So the other day, traveling to the new house we're moving into since we've got guardianship of our niece and nephew now (the sister-in-law situation as seriously deteriorated and the kids have been unofficially and full-time with us since last May)... and on the way my wife asks about Monday's appointments (both doc and the over-seeing psychiatrist this month, so I got them back to back to spare two diff trips to the office).
"How long do you have to do this anyway? Seeing the doctor."
I reiterate that this is years, many many years, long therapy. Again telling her the average per several qualified sources (ISSTD, Sidran, etc) is 15+ years is common.
Her reply was painful in that it's not the first, second, or even third time she's expressed this EXACT feeling about this EXACT SAME TOPIC.

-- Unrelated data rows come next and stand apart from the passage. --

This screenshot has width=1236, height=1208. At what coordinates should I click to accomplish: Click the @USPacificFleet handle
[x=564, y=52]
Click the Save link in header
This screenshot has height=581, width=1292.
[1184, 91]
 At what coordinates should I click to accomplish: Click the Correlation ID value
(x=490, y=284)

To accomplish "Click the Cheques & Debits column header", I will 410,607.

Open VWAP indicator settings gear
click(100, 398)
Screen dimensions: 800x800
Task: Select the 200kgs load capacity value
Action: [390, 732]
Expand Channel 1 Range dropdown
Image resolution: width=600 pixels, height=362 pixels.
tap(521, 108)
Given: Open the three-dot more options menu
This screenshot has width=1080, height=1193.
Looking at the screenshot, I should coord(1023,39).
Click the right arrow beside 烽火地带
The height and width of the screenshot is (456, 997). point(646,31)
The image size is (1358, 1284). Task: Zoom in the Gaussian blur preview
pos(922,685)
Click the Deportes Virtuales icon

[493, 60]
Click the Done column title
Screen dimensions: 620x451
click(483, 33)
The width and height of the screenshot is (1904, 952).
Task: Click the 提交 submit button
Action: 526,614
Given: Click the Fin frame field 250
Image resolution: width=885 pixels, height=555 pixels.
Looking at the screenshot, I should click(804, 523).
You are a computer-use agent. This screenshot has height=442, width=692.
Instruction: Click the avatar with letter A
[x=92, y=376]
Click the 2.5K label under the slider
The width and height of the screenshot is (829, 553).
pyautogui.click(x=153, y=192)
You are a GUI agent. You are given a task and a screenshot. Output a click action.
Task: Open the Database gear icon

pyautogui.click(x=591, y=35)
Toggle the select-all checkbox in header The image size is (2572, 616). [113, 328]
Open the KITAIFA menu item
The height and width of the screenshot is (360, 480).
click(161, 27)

"Ugh, I have to put up with this that long?! When will you just be normal?!”
Normal?! She means "singleton" like... which we've NEVER been, and we NEVER will be. IDK how else to explain it to her... it's been nearly three years since we found out (April 23rd, 2018 first confrontation that "friends" were ME/us; May 22nd initial Dx of some sort of dissociative disorder; and Sept DID specifically Dx'd). THREE YEARS!
IDK, those words, that question, that almost exhausted/disgusted response... I don't know what to do anymore.